### [Directive 1]
In the passage on the gas purifying device, what burns the PM after it has been captured?
### [Directive 2]
Translate this sentence from the passage on the gas purifying device into Spanish: "Furthermore, the captured PM is burned by the discharge plasmas P1 generated by creeping discharges in the vicinities of the first discharge electrodes 32a and the second discharge electrodes 32b."
### [Directive 3]
Write the next part of the passage on the gas purifying device, picking up after its final sentence.

### [Document section]
Accordingly, in respective discharge plasmas P1 generated in the vicinity of the first discharge electrodes 32a and the vicinity of the second discharge electrodes 32b by action of the electric field for dust collection, a discharge plasma P1 having negative charges or positive charges is drawn to the gas channel 36 side. Incidentally, at this time, since the electric field, which is for dust collection and is also used for drawing out the discharge plasmas P1, is in a constant direction, the discharge plasmas P1 drawn out to the gas channel 36 side become reverse in polarity to each other.

Then PM charged by the discharge plasmas P1 receives electrical force in a direction according to the polarity by the electrical dust collection effect of the electric field for dust collection formed between the first discharge electrodes 32a and the second discharge electrodes 32b, and is thereby captured by the dielectric 31, the first discharge electrodes 32a and the second discharge electrodes 32b. Furthermore, the captured PM is burned by the discharge plasmas P1 generated by creeping discharges in the vicinities of the first discharge electrodes 32a and the second discharge electrodes 32b.

In other words, the gas purifying device 10 has a structure such that, by arranging the two groups of discharge electrodes 32a, 32b to face each other for forming the electric field for dust collection, the discharge electrodes 32a, 32b combine a function as the dust collection counter electrode 34 for each other, which is a component of the second electric field forming unit in the gas purifying device 10 shown in FIG. 10.

Thus, with the gas purifying device 10, besides the effect in the gas purifying device 10 shown in FIG. 10, the discharge plasmas P1 can be generated in a wider range in the vicinities of surfaces on the gas channel 36 side of the dielectric 31. For example, when there are two discharge electrodes as shown in FIG. 14, it is possible to generate the discharge plasmas P1, P2 at two positions, and thus the PM captured on each portion of the dielectric 31 can be burned more effectively.

### [Supplied information]
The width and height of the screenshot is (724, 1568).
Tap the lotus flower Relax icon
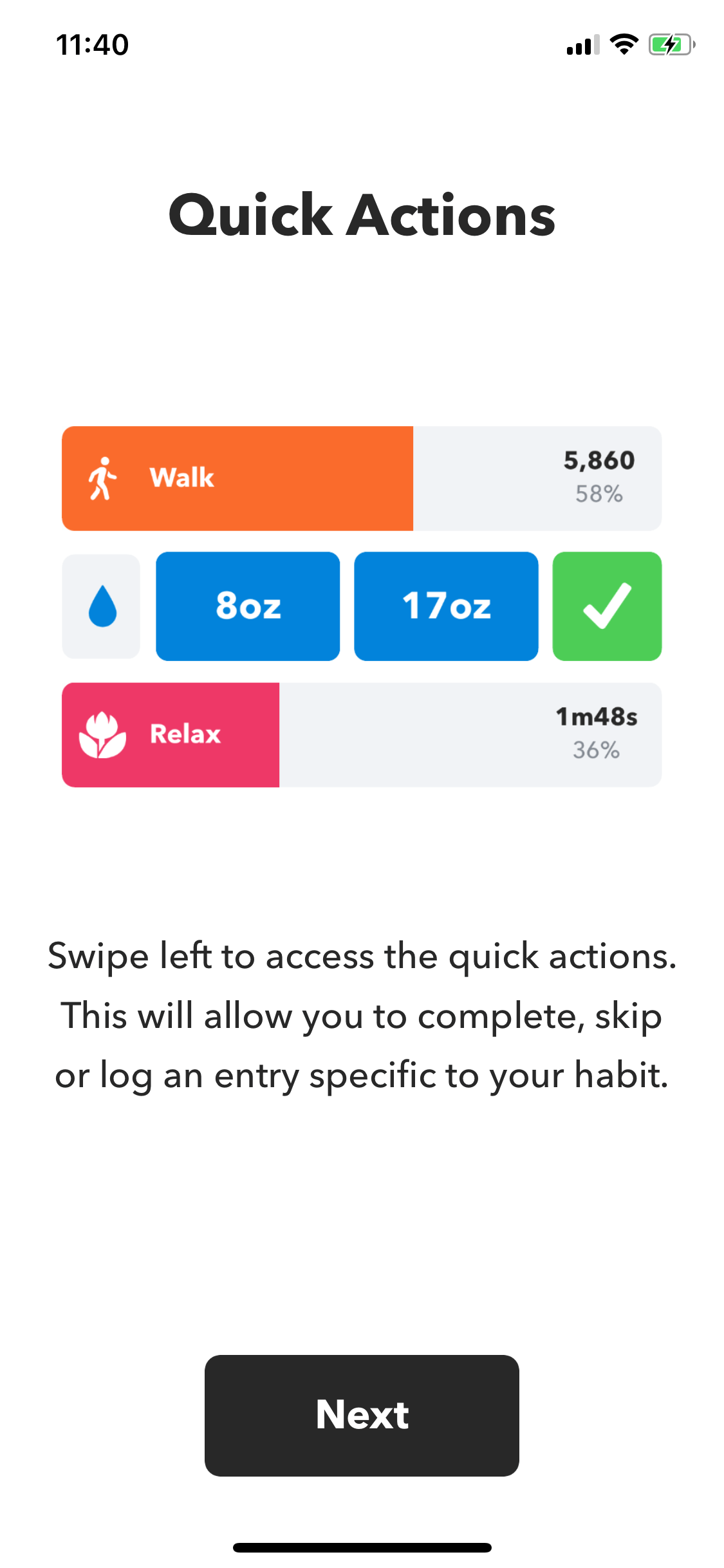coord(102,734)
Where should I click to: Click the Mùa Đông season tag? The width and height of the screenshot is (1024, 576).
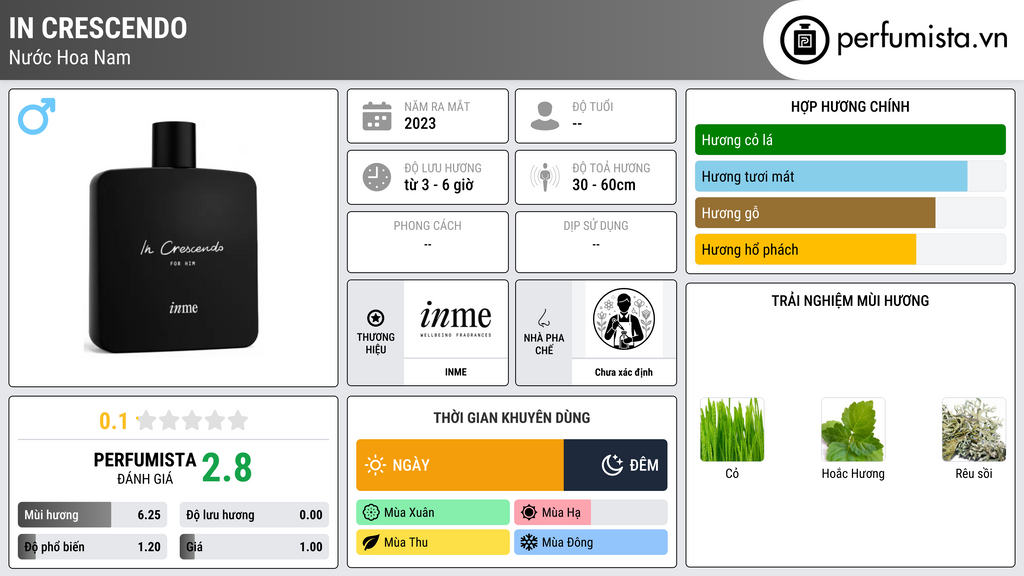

### [Result 1]
The discharge plasmas P1 generated by creeping discharges near the first discharge electrodes 32a and the second discharge electrodes 32b burn the captured PM.

### [Result 2]
Además, el PM capturado es quemado por los plasmas de descarga P1 generados por descargas deslizantes en las proximidades de los primeros electrodos de descarga 32a y de los segundos electrodos de descarga 32b.

### [Result 3]
Particularly, in the gas purifying device 10 shown in FIG. 10 for example, when charges in a discharge plasma P are unipolar and generated from one position, PM charged in the same polarity as that of the discharge plasma P is attracted to the side where no discharge plasma P is formed and captured there. In this case, it is possible that the captured PM will not be burned sufficiently. In practice, the present inventors have recognized by experiment that major part of PM flown in may adhere to the face on the side facing the discharge plasma P.

On the other hand, with the gas purifying device 10, when the PM receives electrical force in ether direction and captured by the dielectric 31, the PM can be burned by the discharge plasmas P1, P2.

Furthermore, in the gas purifying device 10, when voltage application for forming the electric field for discharge, that is, voltage application between the first discharge electrodes 32a and the first discharge counter electrodes 33a and voltage application between the second discharge electrodes 32b and the second discharge counter electrodes 33b are performed by switching alternately and intermittently, the PM can be removed more efficiently.

Specifically, if voltage application between the first discharge electrodes 32a and the first discharge counter electrodes 33a and voltage application between the second discharge electrodes 32b and the second discharge counter electrodes 33b are performed simultaneously, the discharge plasmas P1, P2 are generated simultaneously from the first discharge electrodes 32a and the second discharge electrodes 32b respectively. However, the discharge plasmas P1, P2 are different in polarity from each other, so in a center part of the gas channel 36, the discharge plasmas P1, P2 having both polarities are present in mixture. Also in the vicinities of the first discharge electrodes 32a and the second discharge electrodes 32b, the discharge plasmas P1, P2 having both polarities are present in mixture in portions where the influence of the electric field for dust collection is small.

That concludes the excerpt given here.